# South Africa (Limpopo) baboon spiders, scorps, etc



## Ice Cold Milk (Nov 15, 2007)

Earlier this week myself and a friend went to his farm in Northeastern South Africa, somewhere in the Limpopo province...

We found lots of Parabuthus transvaalicus, and even stumbled upon the burrow of an adult female Augacephalus junodi.  

Pics showing scorpions in sunlight were momentary, we kept them shaded except for the brief moment to take the pictures.  

Pics in order are :
1 - road to the farm
2 - I found a dung beetle 
3 - found our first P. transvaalicus
4 - looks like it had just shed
5 - This one had babies!
6 - baboon spider burrow (look closely)
7&8 - The female with and without flash.
Also included is a video... it shows the baboon spider burrow we found, and also a bit of the dung beetle's behavior. 

http://www.youtube.com/v/d0j0rD_DHHs&rel=1


----------



## Ice Cold Milk (Nov 15, 2007)

forgot to add picture 6


----------



## Austin S. (Nov 20, 2007)

That is awesome man. I was down in Zimbabwe, Zambia, Botswana, and S. Africa several years ago for a total solar eclipse that went over Zimbabwe. It was an amazing place and will be returning in 3 more years. We went of morning and evening safaries, but was not all into tarantulas then. Thank you for sharing these! :clap:


----------



## beetleman (Nov 21, 2007)

:clap: nice! awesome pics,awesome place!,i'd love to be there collecting,so many awesome inverts,and i know over there you have the giant predatory ground beetles aswell:drool: thanks for sharing.


----------



## T.Raab (Nov 23, 2007)

Nice Pics.


----------



## M.F.Bagaturov (Dec 19, 2007)

Wow, great shots!
Nice Auga 
Did any Cordylus spp. found in the area??


----------



## hunterfilly (May 15, 2008)

Love the pics! Have always wanted to go to Africa and just look at scorps, T's and all the wild life!


----------



## Ricki123 (May 15, 2008)

beetleman said:


> :clap: nice! awesome pics,awesome place!,i'd love to be there collecting,so many awesome inverts,and i know over there you have the giant predatory ground beetles aswell:drool: thanks for sharing.
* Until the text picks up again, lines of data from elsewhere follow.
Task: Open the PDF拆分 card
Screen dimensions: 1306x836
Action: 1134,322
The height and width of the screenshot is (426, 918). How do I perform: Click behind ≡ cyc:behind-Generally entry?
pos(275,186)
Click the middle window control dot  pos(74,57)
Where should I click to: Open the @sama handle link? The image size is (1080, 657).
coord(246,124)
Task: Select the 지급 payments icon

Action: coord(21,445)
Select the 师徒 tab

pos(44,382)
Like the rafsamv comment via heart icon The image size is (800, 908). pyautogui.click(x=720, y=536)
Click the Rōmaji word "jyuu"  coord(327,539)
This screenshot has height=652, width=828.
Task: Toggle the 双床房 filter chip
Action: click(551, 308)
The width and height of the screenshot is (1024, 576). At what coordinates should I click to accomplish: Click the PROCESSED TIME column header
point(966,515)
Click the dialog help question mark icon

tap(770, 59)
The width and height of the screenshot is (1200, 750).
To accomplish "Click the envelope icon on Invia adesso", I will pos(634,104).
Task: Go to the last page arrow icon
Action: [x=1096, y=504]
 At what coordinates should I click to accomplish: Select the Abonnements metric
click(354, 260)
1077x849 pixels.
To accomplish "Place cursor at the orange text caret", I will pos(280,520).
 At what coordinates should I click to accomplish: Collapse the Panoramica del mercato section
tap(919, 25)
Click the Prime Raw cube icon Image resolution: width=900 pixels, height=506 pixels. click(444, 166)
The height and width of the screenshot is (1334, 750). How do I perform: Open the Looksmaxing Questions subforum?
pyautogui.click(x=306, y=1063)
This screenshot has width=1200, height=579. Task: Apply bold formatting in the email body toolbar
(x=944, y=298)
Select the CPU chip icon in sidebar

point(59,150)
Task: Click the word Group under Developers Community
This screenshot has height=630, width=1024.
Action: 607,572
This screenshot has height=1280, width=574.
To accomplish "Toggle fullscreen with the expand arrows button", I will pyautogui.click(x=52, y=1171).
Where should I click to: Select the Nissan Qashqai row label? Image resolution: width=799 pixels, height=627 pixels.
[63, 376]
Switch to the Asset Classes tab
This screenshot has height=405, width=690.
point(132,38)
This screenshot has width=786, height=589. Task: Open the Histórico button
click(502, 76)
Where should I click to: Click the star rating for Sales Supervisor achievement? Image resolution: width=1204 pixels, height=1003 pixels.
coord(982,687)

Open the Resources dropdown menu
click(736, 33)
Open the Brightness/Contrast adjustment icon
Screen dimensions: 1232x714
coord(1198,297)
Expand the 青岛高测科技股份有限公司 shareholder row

You would find it is illegal to collect from SA, but anyway....


I'M GOING TO SOUTH AFRICA       
and exactly in the limpopo province, at a wildlife rehab centre!!!

Hoping to see lots of T's and other wildlife... lots and lots of pics will be taken!


----------



## No One (May 16, 2008)

South africa is a really cool place.. I Live there . Iv'e found many a T and scorpion here, But It does suck that it is illegal to Catch and keep the indegenous Reptiles. arachnids here, without a permit.. And thats another storry trying to get a permit is next to impossible.. 

Hey ICM, Is that ruan's farm you wen't to visit. And is that him in the Picture..


----------



## Ceratogyrus (May 29, 2008)

Yip thats me at our farm.


----------